_Element lookup records_:

☆ ☆ ☆ ☆ ☆

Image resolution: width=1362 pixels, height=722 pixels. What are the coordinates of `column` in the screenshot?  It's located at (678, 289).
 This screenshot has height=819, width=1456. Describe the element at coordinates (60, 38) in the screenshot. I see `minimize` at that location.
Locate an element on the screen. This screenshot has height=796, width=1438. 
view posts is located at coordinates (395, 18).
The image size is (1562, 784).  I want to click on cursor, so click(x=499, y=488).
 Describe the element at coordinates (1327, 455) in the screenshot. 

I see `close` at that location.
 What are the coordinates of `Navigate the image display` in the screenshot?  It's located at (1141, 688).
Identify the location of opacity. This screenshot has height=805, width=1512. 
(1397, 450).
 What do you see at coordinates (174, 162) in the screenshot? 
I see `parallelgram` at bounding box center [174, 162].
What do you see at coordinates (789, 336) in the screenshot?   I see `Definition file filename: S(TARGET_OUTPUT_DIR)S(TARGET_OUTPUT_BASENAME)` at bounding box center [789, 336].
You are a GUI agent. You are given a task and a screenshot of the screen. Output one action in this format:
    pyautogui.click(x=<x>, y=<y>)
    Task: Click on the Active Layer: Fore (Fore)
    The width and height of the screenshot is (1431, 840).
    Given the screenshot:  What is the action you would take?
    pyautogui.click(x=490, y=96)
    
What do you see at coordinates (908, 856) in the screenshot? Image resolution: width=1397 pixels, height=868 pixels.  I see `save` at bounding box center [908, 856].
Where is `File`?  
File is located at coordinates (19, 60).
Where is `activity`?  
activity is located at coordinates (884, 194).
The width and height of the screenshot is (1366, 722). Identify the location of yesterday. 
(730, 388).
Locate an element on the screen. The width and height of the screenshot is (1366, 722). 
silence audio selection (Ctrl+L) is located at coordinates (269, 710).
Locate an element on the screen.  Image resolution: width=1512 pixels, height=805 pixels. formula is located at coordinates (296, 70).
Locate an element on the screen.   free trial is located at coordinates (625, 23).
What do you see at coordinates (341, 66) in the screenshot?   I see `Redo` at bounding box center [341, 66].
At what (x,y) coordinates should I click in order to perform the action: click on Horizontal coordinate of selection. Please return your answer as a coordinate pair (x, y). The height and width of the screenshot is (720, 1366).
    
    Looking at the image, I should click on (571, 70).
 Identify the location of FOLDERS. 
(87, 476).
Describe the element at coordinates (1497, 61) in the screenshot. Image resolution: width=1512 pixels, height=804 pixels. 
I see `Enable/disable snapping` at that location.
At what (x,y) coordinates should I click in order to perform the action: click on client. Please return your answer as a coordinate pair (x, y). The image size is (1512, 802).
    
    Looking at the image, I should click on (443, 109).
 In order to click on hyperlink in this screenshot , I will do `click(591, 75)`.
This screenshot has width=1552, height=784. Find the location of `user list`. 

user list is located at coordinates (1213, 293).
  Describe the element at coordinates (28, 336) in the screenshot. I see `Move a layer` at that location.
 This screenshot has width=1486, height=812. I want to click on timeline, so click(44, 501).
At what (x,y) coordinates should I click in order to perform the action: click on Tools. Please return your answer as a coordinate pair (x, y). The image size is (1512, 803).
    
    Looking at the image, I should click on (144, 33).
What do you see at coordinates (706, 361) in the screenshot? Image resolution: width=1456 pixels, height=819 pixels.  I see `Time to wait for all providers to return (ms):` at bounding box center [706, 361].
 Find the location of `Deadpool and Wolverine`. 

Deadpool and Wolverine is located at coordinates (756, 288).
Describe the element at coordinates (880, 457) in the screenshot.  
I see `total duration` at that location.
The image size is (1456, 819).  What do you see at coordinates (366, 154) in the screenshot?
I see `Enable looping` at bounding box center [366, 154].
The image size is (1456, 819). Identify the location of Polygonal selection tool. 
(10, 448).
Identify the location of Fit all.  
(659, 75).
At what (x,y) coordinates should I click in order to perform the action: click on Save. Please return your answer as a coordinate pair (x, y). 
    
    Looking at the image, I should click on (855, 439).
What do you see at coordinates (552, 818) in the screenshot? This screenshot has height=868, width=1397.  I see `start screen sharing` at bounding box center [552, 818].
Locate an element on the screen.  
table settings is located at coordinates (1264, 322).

☆ ☆ ☆ ☆ ☆

_Direction_: Copy out word for word the stretch of the records from the line that contains "What do you see at coordinates (789, 336)" through the line that contains "(730, 388).".

_Reply to the exercise_:
What do you see at coordinates (789, 336) in the screenshot?   I see `Definition file filename: S(TARGET_OUTPUT_DIR)S(TARGET_OUTPUT_BASENAME)` at bounding box center [789, 336].
You are a GUI agent. You are given a task and a screenshot of the screen. Output one action in this format:
    pyautogui.click(x=<x>, y=<y>)
    Task: Click on the Active Layer: Fore (Fore)
    The width and height of the screenshot is (1431, 840).
    Given the screenshot:  What is the action you would take?
    pyautogui.click(x=490, y=96)
    
What do you see at coordinates (908, 856) in the screenshot? Image resolution: width=1397 pixels, height=868 pixels.  I see `save` at bounding box center [908, 856].
Where is `File`?  
File is located at coordinates (19, 60).
Where is `activity`?  
activity is located at coordinates (884, 194).
The width and height of the screenshot is (1366, 722). Identify the location of yesterday. 
(730, 388).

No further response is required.